An Office 365 shared mailbox is a Microsoft feature that gives multiple people access to the same inbox. Missive is a dedicated shared-inbox application that connects to your Microsoft 365 account (or Gmail, or IMAP) and adds the collaboration layer that’s missing natively: assignment, threaded internal chat inside emails, real-time collaborative drafts, rules-based automation, and multichannel support.

Office 365 shared mailboxes are free if you’re already paying for Microsoft 365. Missive starts at $14/user/month.

When should you upgrade from Office 365 shared mailboxes to dedicated software?

The trigger points teams describe most often:

  • You’ve sent the same reply twice because two people answered the same email.
  • You can’t tell who’s working on what without asking.
  • Internal discussion about emails is happening in Slack, in DMs, or in CC chains, instead of with the email itself.
  • You’re hitting the 50 GB storage cap or noticing performance issues.
  • You want to know response times, volume per agent, or trending topics, and Outlook doesn’t tell you.

If any of those resonate, dedicated shared-inbox software (Missive, Front, Help Scout, Hiver) is worth evaluating.

Can you assign emails in an Office 365 shared mailbox?

Not natively.
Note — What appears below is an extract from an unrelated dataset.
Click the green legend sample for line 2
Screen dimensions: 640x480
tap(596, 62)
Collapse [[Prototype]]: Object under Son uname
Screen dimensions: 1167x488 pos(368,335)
Office 365 shared mailboxes don’t have an assignment feature; anyone with permission can reply to anything. Teams typically work around this by adding categories or moving emails to subfolders, but those are workarounds, not assignment. Dedicated tools like Missive add real assignment with status (open, closed, snoozed), notifications, and reporting.

Do Office 365 shared mailboxes show who’s replying?

No. There’s no native collision detection, so two people can start replying to the same email simultaneously without either knowing. Some teams notice this only after sending duplicate or contradictory responses to a customer. Tools like Missive show real-time presence (who has the email open, who’s drafting a reply) so the team can avoid stepping on each other.

How do you create an Office 365 shared mailbox?

Through the Microsoft 365 admin center: go to Teams & Groups, then Shared Mailboxes, select Add a Shared Mailbox, name it, give it an email address, and assign team members who need access. Members will see the shared mailbox alongside their own inbox in Outlook automatically. Setup takes a few minutes, but the result is basic shared access without any of the collaboration features dedicated tools provide.